Subsequent cases in the courts of appeals have held the exhaustion requirement applicable to a civil rights claim in which the validity of the state court conviction was called into question, notwithstanding the absence of any request for release. See, e. g., Watson v. Briscoe, 554 F.2d 650 (5th Cir.1977); Meadows v. Evans, 529 F.2d 385 (5th Cir. 1976), aff’d en banc, 550 F.2d 345 (5th Cir. 1977), cert. denied, 434 U.S. 969, 98 S.Ct. 517, 54 L.Ed.2d 457 (1977); Fulford v. Klein, 529 F.2d 377 (5th Cir. 1976), aff’d en banc, 550 F.2d 342 (5th Cir. 1977); Mastracchio v. Ricci, 498 F.2d 1257 (1st Cir. 1974), cert. denied, 420 U.S. 909, 95 S.Ct. 828, 42 L.Ed.2d 838 (1975); Guerro v. Mulhearn, 498 F.2d 1249 (1st Cir. 1974). Indeed, to hold otherwise would be to substantially undermine the exhaustion of remedies requirement, for anyone who could state a viable civil rights claim could subvert it by postponing a claim for release until his substantive rights had been adjudicated in a federal forum. Avoidance of that kind of subversion was very much in the minds of the justices when Preiser was decided, as Mr. Justice Brennan explicitly stated. Preiser, supra, 411 U.S. at 503-04, 93 S.Ct. 1843—44 (Brennan, J., dissenting).

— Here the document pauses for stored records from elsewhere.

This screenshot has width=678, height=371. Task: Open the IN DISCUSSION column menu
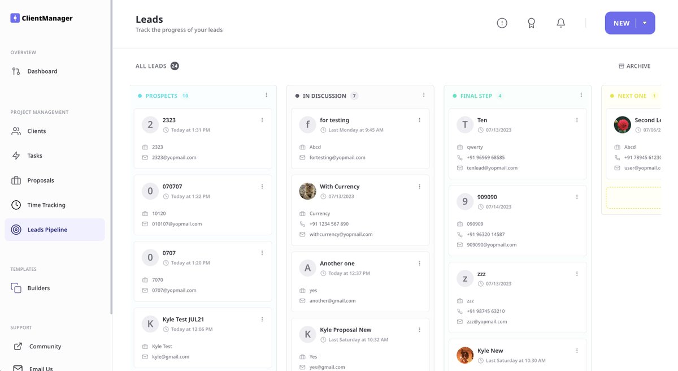point(424,95)
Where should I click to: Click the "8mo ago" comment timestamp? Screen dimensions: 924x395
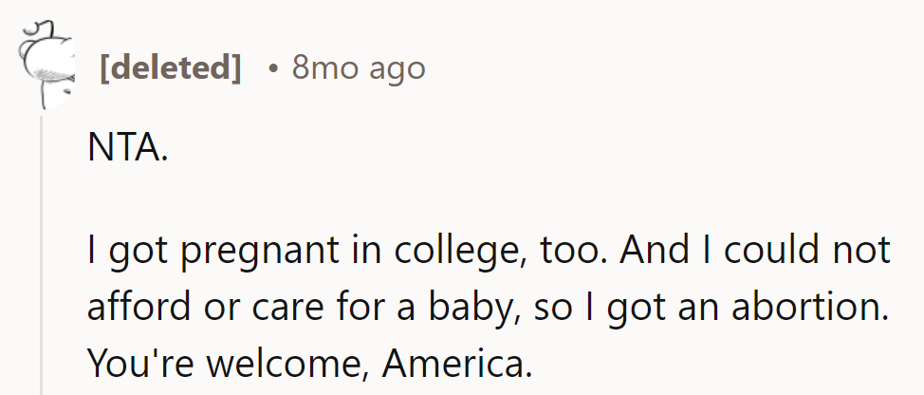tap(359, 68)
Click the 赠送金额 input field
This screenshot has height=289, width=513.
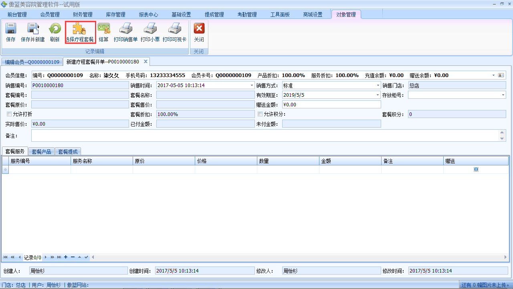(331, 104)
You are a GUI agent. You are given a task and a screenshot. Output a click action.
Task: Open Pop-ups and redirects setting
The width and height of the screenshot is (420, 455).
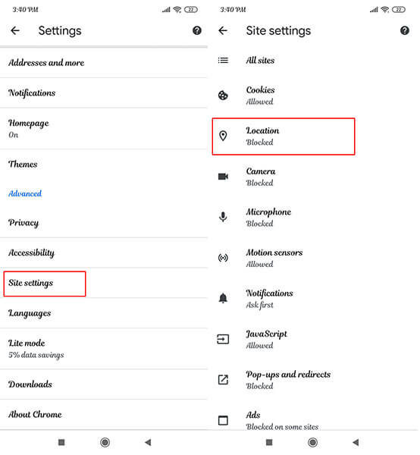pos(314,380)
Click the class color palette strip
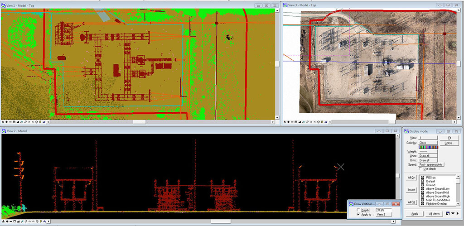 [x=428, y=147]
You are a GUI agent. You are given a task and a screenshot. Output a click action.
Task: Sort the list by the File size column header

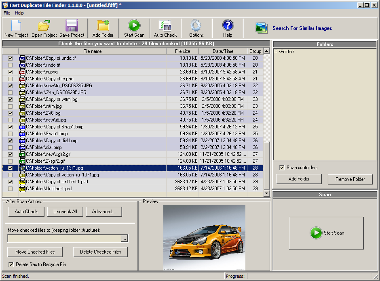pyautogui.click(x=182, y=51)
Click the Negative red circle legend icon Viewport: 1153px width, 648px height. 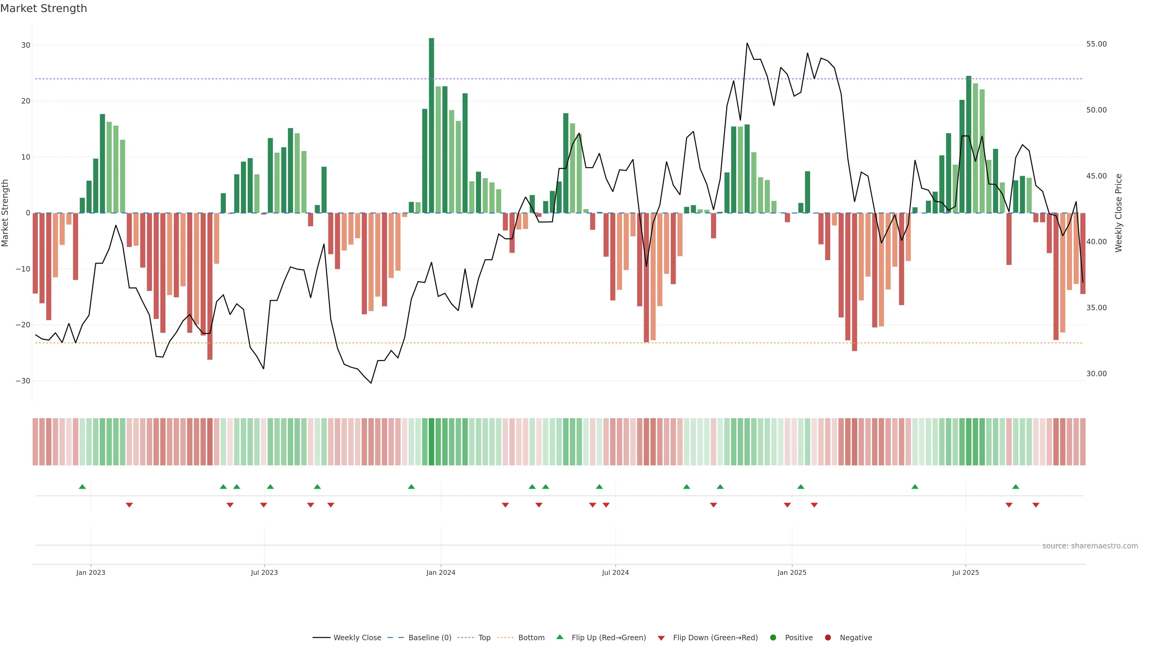point(828,638)

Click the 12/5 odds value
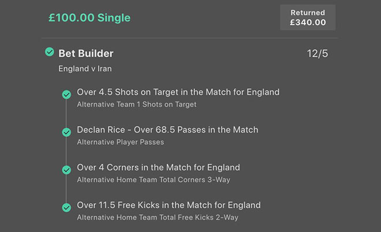point(318,54)
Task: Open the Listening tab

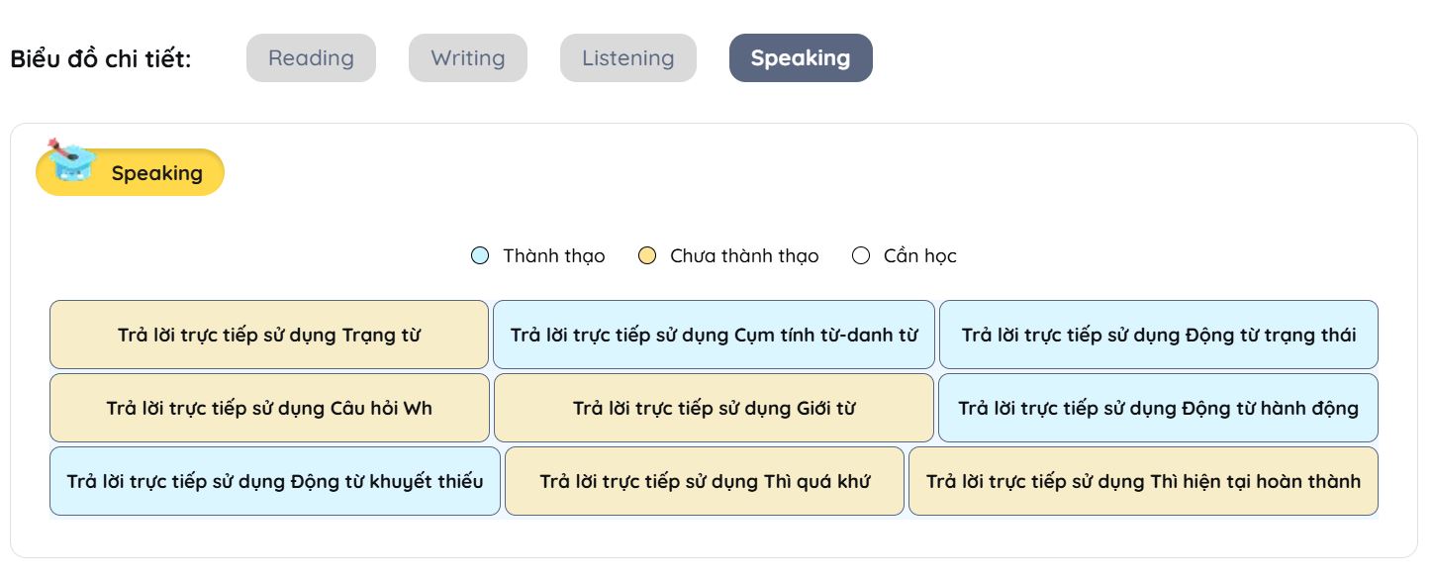Action: pyautogui.click(x=628, y=58)
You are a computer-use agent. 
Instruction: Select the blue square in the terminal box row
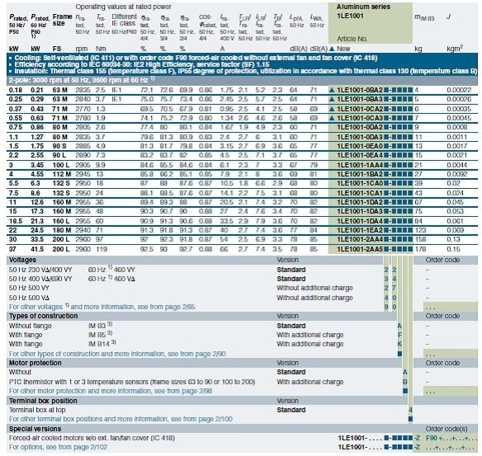[410, 419]
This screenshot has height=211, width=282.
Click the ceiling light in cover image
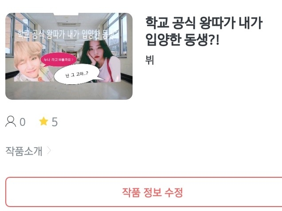tap(69, 24)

Holding the exhaustion of state remedies requirement applicable opens the possibility that a later civil rights claim in a federal court will be foreclosed, upon principles of collateral estoppel, by an adverse state court judgment. Principles of collateral estoppel, however, have only limited applicability to the adjudication of habeas claims under § 2254. If, after exhaustion of state remedies, there should be a final determination that the plaintiff was entitled to federal habeas relief, there is no reason to believe that the federal judgment would not also relieve him of the collateral estoppel effect of the state judgment with respect to an ancillary civil rights claim. When applicable, the doctrine precludes relitigation; however, if relitigation of the substantive issues is not precluded, the doctrine does not prevent a grant of any appropriate remedy.
Finally, if there is concern about the running of any applicable statute of limitations, a federal court should permit the filing of a civil rights claim calling into question the validity of a state court conviction while holding it in abeyance pending the exhaustion of state court remedies.
III.
Since this complaint directly called into question the validity of the state court conviction, since habeas corpus relief would be available and appropriate, notwithstanding plaintiff’s failure to request it, if only he had exhausted available state remedies, and since the complaint has all the earmarks of a deliberate attempt to subvert the requirement of § 2254(b),* we conclude that it may not proceed without compliance with the exhaustion requirement.
AFFIRMED.

 The complaint was prepared by an apparently artful “jailhouse lawyer,” not by counsel appointed by this court to represent him. We should not be understood as suggesting that motive would be relevant in a particular case. It is of moment that, if the pleading controlled the result, the artful pleader could easily subvert the exhaustion of remedies requirement of § 2254(b).